Every line of the entries below from the one containing "You are a GUI" to the one containing "Task: Open child record 本田 丈一郎", both ends included, must be written out exactly. No other line belongs in the answer.

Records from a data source
-----
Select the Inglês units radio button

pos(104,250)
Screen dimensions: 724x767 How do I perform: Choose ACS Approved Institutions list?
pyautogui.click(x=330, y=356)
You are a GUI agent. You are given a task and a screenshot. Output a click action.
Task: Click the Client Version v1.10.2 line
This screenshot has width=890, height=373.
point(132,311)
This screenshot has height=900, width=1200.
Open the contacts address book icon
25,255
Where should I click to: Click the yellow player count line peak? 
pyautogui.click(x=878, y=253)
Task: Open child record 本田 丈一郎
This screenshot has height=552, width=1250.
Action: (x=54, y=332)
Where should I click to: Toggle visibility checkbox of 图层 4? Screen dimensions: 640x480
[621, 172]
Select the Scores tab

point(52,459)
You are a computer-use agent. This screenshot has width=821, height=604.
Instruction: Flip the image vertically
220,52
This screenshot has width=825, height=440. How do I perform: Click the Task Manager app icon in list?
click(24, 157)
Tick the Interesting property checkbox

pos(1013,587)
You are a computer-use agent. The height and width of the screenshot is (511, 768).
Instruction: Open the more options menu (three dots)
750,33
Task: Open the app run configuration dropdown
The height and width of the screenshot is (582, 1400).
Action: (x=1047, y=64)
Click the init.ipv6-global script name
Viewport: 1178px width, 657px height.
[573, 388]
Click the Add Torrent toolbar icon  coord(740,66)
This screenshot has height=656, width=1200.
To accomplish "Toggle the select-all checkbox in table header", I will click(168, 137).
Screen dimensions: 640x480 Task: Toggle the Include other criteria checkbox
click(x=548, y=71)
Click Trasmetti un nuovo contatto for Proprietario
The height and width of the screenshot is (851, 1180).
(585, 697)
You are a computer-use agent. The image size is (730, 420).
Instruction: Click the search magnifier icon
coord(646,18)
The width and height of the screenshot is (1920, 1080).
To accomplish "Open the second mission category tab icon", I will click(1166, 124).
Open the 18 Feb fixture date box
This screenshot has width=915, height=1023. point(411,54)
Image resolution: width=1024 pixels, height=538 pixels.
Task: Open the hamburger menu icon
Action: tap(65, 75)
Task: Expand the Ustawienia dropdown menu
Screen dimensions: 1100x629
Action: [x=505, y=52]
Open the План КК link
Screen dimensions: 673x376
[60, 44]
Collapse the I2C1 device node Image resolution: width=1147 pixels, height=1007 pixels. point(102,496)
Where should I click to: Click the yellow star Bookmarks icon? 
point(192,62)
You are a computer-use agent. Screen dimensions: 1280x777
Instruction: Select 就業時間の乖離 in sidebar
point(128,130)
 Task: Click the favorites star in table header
-----
» ANSWER BELOW
You are a GUI agent. You are given a task and a screenshot. Output a click action.
Task: Click the Client Version v1.10.2 line
This screenshot has width=890, height=373.
point(132,311)
This screenshot has height=900, width=1200.
Open the contacts address book icon
25,255
Where should I click to: Click the yellow player count line peak? 
pyautogui.click(x=878, y=253)
Task: Open child record 本田 丈一郎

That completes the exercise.